# Multi story building height?



## NotZach (Jan 15, 2010)

To keep units in coherency, what is a good height to make the levels in a multi storied building??


----------



## Fallen (Oct 7, 2008)

each level on the GW buildings are at 3" height difference for each floor. if making a DIY building try to keep a ladder or stairway at appropriate-ish distances.


----------



## Archon Dan (Feb 6, 2012)

The three inches between floors is a good rule of thumb to use. As for the overall building, I wouldn't go more than 3-4 floors up. There is little incentive to go that high in most games and moving through a ruin can string out a unit over multiple floors.


----------



## Eleven (Nov 6, 2008)

Archon Dan said:


> The three inches between floors is a good rule of thumb to use. As for the overall building, I wouldn't go more than 3-4 floors up. There is little incentive to go that high in most games and moving through a ruin can string out a unit over multiple floors.

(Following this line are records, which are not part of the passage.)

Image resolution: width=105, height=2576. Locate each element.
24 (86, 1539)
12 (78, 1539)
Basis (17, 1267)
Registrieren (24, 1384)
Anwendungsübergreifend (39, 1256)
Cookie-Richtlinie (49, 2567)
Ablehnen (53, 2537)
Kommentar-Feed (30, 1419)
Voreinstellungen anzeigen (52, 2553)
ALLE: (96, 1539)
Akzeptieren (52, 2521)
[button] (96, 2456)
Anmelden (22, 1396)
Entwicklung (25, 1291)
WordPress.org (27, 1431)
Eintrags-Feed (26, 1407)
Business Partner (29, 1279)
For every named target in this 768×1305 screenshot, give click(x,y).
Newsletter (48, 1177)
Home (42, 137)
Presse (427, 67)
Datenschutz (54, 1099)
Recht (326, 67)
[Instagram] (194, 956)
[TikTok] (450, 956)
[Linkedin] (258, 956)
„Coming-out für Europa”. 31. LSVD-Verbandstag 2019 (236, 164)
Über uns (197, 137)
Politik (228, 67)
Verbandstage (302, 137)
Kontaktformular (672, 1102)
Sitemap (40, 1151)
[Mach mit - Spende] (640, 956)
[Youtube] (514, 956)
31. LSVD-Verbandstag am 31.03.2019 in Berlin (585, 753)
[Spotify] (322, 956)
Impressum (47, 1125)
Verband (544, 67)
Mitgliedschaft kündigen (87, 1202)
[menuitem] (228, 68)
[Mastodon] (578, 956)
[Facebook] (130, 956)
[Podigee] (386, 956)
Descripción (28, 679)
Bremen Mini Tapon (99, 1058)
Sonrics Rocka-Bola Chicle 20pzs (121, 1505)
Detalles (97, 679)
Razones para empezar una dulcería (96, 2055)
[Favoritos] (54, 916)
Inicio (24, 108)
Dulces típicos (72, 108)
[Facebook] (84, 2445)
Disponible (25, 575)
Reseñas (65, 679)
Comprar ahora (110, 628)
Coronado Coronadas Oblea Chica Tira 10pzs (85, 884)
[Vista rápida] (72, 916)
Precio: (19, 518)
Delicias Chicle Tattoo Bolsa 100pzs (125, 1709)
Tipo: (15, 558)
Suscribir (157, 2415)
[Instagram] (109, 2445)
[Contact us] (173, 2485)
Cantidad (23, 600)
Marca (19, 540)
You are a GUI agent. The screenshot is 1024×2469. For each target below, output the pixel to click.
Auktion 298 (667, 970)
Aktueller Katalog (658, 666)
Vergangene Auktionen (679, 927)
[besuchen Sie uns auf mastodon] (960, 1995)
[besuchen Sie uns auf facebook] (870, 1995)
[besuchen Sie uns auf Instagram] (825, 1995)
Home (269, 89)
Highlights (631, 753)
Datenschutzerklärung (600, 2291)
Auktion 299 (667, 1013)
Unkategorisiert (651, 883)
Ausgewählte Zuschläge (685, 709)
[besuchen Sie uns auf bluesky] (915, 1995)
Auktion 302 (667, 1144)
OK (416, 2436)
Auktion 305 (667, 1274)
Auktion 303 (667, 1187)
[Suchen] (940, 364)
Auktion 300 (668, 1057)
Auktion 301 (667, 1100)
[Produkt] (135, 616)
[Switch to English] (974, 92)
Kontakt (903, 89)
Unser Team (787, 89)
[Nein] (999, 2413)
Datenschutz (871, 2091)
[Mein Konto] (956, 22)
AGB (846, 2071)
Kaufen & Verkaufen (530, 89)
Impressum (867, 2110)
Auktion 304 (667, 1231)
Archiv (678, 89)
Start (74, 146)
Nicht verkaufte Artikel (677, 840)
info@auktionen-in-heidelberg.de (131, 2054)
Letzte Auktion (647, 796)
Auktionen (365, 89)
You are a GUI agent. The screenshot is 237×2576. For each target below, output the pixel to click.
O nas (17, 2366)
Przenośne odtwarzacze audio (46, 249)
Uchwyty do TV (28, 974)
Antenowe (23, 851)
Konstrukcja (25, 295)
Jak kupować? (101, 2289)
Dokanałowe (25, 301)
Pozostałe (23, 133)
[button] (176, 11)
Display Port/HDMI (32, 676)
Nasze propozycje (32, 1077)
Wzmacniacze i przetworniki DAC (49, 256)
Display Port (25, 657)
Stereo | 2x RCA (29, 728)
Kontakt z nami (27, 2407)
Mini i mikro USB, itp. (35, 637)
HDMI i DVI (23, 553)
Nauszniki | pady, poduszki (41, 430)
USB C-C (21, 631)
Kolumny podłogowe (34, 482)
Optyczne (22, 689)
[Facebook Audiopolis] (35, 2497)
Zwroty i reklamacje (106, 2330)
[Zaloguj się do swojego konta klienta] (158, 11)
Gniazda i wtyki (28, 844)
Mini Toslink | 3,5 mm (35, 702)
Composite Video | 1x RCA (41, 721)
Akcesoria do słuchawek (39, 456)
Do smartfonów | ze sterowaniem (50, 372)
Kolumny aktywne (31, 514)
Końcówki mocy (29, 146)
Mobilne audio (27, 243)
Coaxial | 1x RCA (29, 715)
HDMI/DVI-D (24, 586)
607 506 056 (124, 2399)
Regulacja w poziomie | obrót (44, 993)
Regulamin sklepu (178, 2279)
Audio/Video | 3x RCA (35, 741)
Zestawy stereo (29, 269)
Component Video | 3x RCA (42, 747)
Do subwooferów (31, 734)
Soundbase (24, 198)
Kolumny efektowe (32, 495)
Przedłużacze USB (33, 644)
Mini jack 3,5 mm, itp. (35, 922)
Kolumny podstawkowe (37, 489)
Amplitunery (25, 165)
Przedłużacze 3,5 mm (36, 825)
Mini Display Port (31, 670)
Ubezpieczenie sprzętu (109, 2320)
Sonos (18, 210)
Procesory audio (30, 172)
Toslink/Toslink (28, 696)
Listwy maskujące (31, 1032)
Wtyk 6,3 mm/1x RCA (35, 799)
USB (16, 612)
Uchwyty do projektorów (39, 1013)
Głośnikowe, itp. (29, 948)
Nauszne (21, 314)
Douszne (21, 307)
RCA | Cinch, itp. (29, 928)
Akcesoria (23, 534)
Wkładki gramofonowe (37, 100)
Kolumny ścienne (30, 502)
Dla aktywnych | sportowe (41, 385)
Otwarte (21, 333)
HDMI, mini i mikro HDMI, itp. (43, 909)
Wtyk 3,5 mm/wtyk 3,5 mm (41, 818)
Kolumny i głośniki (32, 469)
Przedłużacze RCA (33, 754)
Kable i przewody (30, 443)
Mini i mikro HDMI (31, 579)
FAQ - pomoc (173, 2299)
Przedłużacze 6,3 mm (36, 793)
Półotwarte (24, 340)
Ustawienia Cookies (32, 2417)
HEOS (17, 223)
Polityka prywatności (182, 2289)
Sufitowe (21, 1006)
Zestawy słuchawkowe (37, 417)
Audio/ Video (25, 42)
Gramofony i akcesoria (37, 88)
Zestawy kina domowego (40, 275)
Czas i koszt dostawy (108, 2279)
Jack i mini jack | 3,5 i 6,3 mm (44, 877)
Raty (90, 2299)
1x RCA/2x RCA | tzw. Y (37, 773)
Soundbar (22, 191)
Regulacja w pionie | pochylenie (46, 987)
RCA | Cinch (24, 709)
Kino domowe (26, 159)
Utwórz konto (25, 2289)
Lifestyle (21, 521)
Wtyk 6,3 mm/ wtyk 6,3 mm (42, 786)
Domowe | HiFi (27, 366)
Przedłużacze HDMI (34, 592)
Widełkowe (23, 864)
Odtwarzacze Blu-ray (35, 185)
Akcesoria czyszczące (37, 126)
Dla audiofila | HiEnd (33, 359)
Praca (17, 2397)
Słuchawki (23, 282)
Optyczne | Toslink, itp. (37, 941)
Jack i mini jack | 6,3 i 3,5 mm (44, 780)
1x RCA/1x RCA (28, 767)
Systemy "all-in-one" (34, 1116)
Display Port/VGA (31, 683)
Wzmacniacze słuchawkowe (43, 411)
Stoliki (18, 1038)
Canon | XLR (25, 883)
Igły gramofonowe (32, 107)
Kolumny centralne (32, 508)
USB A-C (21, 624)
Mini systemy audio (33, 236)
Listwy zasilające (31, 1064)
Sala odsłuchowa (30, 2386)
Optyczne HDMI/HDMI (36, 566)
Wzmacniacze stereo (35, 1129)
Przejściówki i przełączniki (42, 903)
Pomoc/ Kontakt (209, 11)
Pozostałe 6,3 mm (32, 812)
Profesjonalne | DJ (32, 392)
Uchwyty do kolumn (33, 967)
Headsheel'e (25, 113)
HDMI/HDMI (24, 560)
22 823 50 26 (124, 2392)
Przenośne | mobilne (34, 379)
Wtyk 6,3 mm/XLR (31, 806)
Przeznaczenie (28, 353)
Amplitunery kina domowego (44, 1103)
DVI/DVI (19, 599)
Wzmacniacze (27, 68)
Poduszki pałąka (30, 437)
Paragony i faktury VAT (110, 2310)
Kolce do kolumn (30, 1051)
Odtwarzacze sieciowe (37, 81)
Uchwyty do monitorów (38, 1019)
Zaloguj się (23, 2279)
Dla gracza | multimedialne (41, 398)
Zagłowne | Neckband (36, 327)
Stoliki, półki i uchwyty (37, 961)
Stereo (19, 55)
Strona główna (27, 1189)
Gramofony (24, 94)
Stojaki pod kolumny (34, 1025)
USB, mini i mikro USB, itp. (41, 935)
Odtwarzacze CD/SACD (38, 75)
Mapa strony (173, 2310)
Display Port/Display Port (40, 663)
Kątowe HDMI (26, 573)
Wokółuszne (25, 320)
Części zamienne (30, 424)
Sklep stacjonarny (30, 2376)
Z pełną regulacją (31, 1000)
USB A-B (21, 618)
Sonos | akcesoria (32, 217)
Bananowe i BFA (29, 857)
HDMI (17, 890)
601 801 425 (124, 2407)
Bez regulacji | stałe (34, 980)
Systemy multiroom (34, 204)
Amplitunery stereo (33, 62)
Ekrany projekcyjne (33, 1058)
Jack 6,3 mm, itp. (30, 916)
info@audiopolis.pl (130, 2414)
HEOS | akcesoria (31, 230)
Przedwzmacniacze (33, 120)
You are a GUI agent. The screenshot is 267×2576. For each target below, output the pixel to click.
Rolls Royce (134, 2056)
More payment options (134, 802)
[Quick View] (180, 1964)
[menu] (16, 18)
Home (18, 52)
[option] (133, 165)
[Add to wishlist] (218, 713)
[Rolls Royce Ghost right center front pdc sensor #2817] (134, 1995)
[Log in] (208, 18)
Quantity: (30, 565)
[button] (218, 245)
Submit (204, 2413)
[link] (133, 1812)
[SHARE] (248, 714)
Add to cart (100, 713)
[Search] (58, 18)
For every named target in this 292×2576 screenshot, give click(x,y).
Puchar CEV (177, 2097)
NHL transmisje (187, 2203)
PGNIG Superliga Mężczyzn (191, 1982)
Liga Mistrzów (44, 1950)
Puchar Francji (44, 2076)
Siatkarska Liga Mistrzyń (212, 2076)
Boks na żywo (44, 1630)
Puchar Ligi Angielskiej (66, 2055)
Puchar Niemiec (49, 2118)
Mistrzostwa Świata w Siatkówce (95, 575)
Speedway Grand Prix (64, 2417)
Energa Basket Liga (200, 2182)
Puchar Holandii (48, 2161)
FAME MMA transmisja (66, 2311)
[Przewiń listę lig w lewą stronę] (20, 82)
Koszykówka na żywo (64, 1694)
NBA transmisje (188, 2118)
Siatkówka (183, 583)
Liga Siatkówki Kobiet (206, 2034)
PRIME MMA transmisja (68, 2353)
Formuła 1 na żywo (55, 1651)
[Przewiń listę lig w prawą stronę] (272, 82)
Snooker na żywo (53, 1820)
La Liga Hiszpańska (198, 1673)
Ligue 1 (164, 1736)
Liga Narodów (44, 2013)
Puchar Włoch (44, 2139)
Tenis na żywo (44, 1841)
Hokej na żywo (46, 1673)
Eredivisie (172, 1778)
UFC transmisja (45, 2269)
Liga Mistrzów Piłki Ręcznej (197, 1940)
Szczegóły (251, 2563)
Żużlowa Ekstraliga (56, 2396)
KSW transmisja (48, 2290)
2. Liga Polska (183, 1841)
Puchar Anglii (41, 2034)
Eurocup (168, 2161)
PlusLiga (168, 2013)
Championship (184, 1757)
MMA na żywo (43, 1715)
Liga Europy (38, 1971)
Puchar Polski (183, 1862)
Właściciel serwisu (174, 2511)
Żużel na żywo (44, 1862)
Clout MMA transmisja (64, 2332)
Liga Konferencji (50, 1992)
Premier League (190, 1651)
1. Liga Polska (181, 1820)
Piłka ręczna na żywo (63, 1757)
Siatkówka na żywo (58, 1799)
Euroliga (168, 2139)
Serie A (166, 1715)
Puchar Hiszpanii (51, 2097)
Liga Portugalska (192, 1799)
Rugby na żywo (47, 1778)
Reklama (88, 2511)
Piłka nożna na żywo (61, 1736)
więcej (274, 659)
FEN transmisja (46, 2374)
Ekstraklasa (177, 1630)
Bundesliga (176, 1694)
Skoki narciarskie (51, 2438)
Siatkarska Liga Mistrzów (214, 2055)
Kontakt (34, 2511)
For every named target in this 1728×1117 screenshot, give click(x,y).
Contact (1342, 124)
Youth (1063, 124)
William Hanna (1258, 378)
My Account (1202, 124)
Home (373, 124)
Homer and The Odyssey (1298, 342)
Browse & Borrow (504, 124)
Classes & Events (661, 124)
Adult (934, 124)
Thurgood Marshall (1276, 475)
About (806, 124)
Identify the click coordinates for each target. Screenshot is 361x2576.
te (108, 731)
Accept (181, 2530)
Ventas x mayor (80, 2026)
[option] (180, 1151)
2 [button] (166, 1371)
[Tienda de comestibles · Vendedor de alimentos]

I've played a game with a 5 story building in a deployment zone and assaulting the guys hiding in the top was a nightmare.


----------



## Tim/Steve (Jan 25, 2009)

Ruins with more then 3 floors are generally only useful to avoid being assaulted or as abuses: like having a 5 story building in your deployment zone and putting an objective right on the top floor...


----------



## spanner94ezekiel (Jan 6, 2011)

Unless you want to play custom scenarios with spectacular buildings, I'd advise you stick to 3 floors max. And as the others have said, 3" a floor is about right.


----------